A Florida man sentenced to death for raping and murdering a 13-year-old girl did the state a favor last week — by killing himself before it could execute him, officials said.

Matthew Caylor, 50, had been on Death Row for 16 years for raping and fatally strangling Melinda Hinson in 2008.

Caylor attacked Melinda while on the lam after molesting a 14-year-old girl in Georgia, authorities said.

He was living out of a motel room in Panama City so he could sell drugs on the side while in hiding — and Melinda, who lived in that same motel with her family, dropped by his room one day to ask for a cigarette.
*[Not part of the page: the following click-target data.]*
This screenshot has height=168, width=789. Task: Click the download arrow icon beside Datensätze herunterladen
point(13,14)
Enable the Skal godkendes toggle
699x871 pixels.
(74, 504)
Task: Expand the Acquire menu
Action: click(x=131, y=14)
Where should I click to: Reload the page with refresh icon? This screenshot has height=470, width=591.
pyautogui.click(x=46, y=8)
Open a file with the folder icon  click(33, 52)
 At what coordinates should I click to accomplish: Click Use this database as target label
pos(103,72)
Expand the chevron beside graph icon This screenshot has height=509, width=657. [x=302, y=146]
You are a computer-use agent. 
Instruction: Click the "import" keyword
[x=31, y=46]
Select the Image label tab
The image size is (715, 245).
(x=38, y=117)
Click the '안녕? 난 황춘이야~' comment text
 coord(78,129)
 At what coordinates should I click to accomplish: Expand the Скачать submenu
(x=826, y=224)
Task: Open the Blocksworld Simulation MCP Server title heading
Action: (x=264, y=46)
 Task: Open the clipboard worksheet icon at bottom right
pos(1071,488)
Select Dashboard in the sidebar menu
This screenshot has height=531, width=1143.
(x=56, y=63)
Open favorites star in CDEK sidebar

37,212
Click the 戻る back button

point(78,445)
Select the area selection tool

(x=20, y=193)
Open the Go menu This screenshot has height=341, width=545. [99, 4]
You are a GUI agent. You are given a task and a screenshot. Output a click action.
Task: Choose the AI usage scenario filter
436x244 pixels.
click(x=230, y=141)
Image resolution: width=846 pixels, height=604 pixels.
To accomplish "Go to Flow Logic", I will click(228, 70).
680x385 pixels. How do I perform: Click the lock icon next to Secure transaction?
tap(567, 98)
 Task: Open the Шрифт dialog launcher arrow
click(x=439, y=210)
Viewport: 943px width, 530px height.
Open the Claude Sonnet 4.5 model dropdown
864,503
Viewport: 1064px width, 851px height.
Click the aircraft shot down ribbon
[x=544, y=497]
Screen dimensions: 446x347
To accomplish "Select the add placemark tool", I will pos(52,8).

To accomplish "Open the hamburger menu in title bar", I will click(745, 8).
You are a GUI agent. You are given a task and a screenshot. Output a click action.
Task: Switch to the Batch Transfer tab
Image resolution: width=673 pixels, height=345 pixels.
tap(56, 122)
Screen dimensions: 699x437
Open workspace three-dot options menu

Caylor wanted to make the trade “worth it,” according to court documents.

“[I]f I’m going to be in trouble for having sex with this girl being in my room, I might as well have sex with this girl,” Caylor told authorities of his thinking at the time.

Melinda tried to force him off her, and they eventually rolled off the bed and over a telephone, Caylor said. He then took the cord and strangled the flailing teenager with it until she died. Then he stuffed her body between the mattress and the bed frame, where motel cleaners found her two days later.

Caylor repeatedly tried to dodge Death Row through the courts, to no avail.

So he took matters into his own hands last week — a move that State Attorney Larry Basford claimed did a service to Floridians’ wallets.

“Matthew Caylor was a sexual predator that had violated his parole in Georgia and came down here for a last hurrah in Bay County,” Basford said. “After a trial and numerous appeals, he knew he was facing the same inevitable fate as Kayle Bates.

“By committing suicide, he saved the taxpayers of Florida a lot of money.”

It’s unclear how Caylor killed himself.

Kayle Bates, another inmate on the Sunshine State’s Death Row, was executed Tuesday. Bates had abducted a woman from a Florida Panhandle insurance office and killed her.

It’s unclear how much executions cost taxpayers today and if their grisly price tag varies by method.

In 2000, it cost about $24 million for each execution with the electric chair, the Palm Street Post said.

At that time, Florida had executed 44 prisoners. In the quarter century since the Palm Street Post’s findings, another 72 prisoners have been executed, including 10 in 2025 alone, according to the Florida Department of Corrections.

There are still more than 250 people waiting on Florida’s Death Row.